Count the lines in the records that contain the string "menu", treating uppercase and lowercase letters as distinct, and give only that number.
-- start of Information shown --
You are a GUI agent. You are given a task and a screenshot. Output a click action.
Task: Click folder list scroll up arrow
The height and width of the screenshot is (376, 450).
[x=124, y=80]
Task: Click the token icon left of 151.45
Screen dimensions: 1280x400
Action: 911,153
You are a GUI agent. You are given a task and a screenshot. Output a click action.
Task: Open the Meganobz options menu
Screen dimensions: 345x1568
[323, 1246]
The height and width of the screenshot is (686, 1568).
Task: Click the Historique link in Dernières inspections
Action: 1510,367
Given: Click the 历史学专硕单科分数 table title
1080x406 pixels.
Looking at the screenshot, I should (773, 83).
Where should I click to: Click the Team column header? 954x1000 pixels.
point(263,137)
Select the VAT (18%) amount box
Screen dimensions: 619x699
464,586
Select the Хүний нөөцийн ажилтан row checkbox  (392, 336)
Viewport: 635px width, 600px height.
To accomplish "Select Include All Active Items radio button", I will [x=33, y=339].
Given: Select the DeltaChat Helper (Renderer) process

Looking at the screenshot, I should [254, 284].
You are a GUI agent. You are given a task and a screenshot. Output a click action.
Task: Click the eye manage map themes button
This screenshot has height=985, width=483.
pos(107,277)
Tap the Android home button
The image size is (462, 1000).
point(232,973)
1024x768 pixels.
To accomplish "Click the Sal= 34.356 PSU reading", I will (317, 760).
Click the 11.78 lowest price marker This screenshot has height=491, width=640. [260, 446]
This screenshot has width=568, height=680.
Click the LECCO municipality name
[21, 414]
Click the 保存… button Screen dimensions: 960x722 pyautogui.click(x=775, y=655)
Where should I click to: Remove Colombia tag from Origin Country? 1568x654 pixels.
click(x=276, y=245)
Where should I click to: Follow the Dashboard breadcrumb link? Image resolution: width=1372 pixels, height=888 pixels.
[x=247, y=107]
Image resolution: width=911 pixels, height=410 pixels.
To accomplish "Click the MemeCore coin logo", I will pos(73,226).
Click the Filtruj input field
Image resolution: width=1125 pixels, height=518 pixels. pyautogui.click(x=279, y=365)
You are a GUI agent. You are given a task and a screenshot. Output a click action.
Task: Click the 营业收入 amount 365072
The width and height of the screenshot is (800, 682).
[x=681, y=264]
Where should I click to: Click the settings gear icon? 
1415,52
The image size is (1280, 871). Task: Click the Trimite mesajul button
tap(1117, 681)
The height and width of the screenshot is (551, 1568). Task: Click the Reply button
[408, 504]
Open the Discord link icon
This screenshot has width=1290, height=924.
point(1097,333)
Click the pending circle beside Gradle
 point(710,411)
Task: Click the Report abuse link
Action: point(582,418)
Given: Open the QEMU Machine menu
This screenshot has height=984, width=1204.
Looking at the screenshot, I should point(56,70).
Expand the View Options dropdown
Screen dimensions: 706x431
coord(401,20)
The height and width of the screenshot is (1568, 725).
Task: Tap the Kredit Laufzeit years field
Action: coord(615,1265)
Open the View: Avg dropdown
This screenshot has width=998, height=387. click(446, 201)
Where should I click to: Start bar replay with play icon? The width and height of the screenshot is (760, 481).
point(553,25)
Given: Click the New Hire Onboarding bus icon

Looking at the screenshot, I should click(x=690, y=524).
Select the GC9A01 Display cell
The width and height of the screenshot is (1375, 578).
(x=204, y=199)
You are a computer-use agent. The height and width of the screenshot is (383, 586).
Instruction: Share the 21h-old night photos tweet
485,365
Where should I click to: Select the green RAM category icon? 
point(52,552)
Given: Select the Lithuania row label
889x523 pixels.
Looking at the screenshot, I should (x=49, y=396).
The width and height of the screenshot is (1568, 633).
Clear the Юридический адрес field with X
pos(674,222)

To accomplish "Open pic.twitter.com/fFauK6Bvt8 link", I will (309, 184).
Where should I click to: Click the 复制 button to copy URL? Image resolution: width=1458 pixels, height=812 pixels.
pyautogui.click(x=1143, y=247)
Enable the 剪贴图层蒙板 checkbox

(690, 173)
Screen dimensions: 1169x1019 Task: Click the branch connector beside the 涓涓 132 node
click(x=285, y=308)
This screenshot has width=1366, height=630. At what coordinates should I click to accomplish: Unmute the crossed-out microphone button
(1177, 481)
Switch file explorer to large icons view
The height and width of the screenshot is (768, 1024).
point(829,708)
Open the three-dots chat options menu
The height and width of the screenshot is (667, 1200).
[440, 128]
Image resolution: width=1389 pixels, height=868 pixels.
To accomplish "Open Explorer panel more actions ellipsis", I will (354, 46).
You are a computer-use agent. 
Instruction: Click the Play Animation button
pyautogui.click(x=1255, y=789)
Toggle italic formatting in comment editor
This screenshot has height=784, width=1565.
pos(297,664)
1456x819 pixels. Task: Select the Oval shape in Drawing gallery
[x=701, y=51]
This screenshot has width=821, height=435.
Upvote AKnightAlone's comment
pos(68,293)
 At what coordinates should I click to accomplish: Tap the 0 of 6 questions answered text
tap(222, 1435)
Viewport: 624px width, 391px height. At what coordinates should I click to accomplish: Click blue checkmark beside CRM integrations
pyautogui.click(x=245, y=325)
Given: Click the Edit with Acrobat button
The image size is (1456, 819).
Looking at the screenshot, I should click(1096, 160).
-- end of Information shown --
## Exercise result:
3